Storms calls Alderman a "force of nature. She gets things done. She has been a very successful, positive influence and central figure in Record Archive."

The admiration is mutual. Alderman lauds Storms' insight which she says keeps the business one step ahead the bubble.

"His talent ... one of his attributes is he is a visionary," she says. "All those years of collecting records, gathering dust in the back room of the Mount Hope store, I kept thinking 'My god, this place is going to burn down. But he knew there was going to be a resurgence. He just knew. The same thing with CDs and DVDs. He's good at stepping back and having a global perspective. Plus he's so well read, he's reading The Times, the trades. And I also do that from a lifestyle-cultural standpoint. Somehow it all works."

Forty years in business and Storms and Alderman have experienced ups and downs. One particularly dark down period Pearl Harbor'd them — and the whole industry — big time: Napster. Dark times were ahead.

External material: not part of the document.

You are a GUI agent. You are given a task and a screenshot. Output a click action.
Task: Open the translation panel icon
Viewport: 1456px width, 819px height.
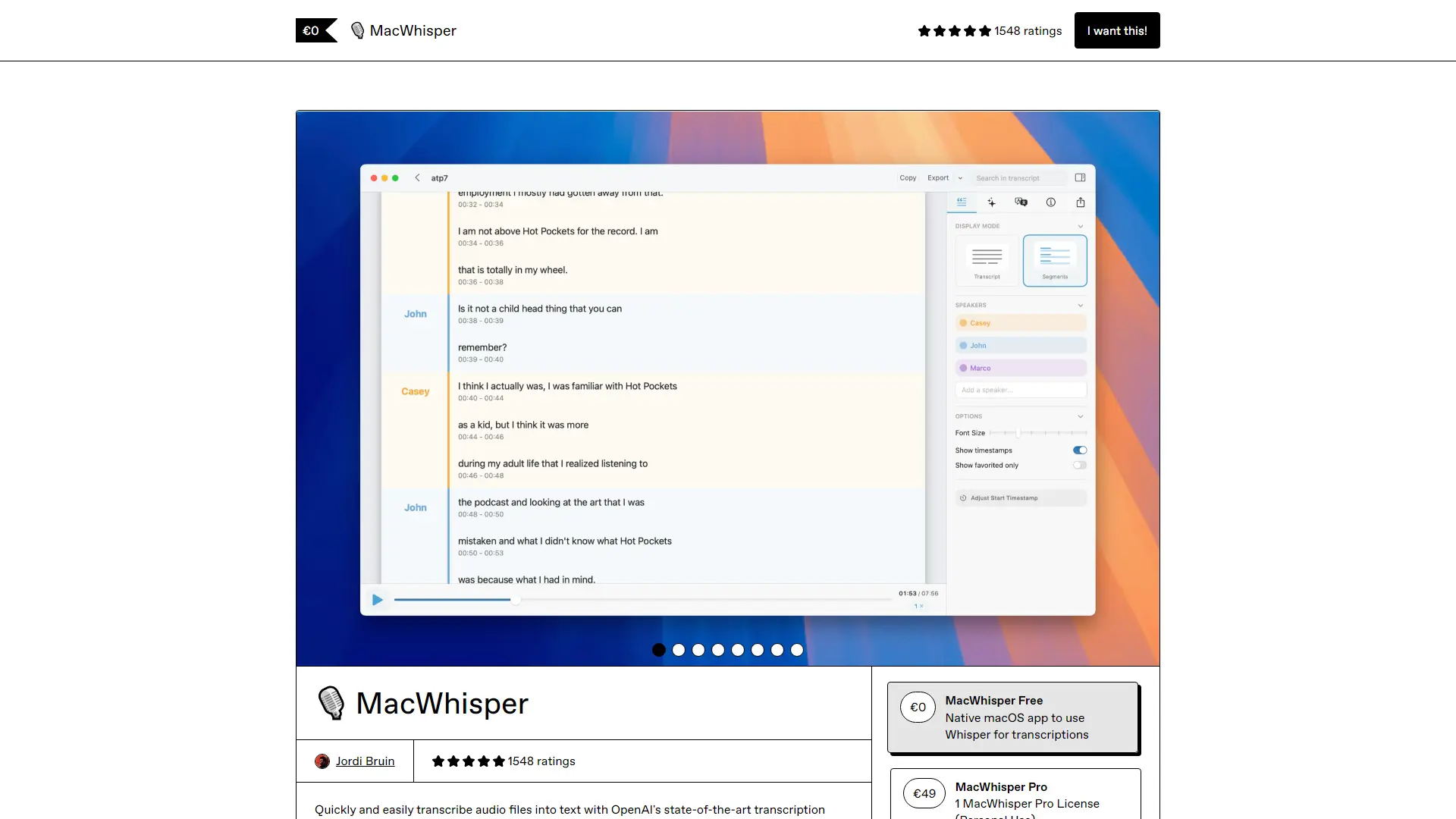point(1021,202)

"That thing that made record stores around the world drop like flies," Storms says. "Downloading. 1999 — for the party that was the record business, you can put the date of its demise right there. Imagine if you will where McDonalds would be if, 15 years ago they found a way to download hamburgers for free."

"There were many days when we didn't think we were going to survive," Alderman says. "He and I did what we had to do in order to keep things going."

Though the record store industry was wrapped up in the spiraling chaos, The Record Archive survived though with innovation and tenacity.

"You had to have something that was different, desirable," Storms says. "The gift part as well as the used was definitely something that was instrumental in our salvation." Used merchandise — "Salvage, really," as Storms puts it — particularly helped through the lean uncertain early years of downloading. And it helps with the business's robust pace today. According to Storms, in terms of sales, new and used music and movies make up about 85 percent. There's a cohesiveness to The Record Archive that is both savvy and impish fun.

"We still keep it in the spirit of entertainment," says Storms, the man who has appeared in TV commercials dressed as a dancing record.

"We've constantly had to reinvent ourselves," Alderman says. "Yes we have the music fan, and we'll always be based in music. But it's not the same business it used to be. Music has been competing for peoples' entertainment dollar for a while now. Music always seems to get pushed down, there's always something sexier and exciting taking those dollars away. A lot of that is because the industry has devalued the product and contributed to its own demise. It's allowed other things to pass it in regards to importance and relevance."

And as founding members of Coalition of Independent Music Stores, The Record Archive has shared its philosophy nationally with more than 50 other independent record stores.

So The Record Archive is embarking on its fifth decade. And in the spirit of its vacillating ebb and flow, Alderman plans on curating locally produced products like pasta sauce and olive oil with "Record Archive Presents Roc Flaves."

"After being in business in Rochester for 40 years, this year we're giving back and sharing the wealth," she says. There's a 40 percent off sale planned in October, and a reality TV show in the works as well.

Storms continues to collect records, treasure hunt, play harmonica, paint, and predict the future. He also collects lawn sprinklers of which he figures he's amassed a collection of around 2,000. Perhaps he should consider opening The Sprinkler Archive. Regardless, the man shows no signs of quitting.

"Quit?" he says. "What the hell would I do?"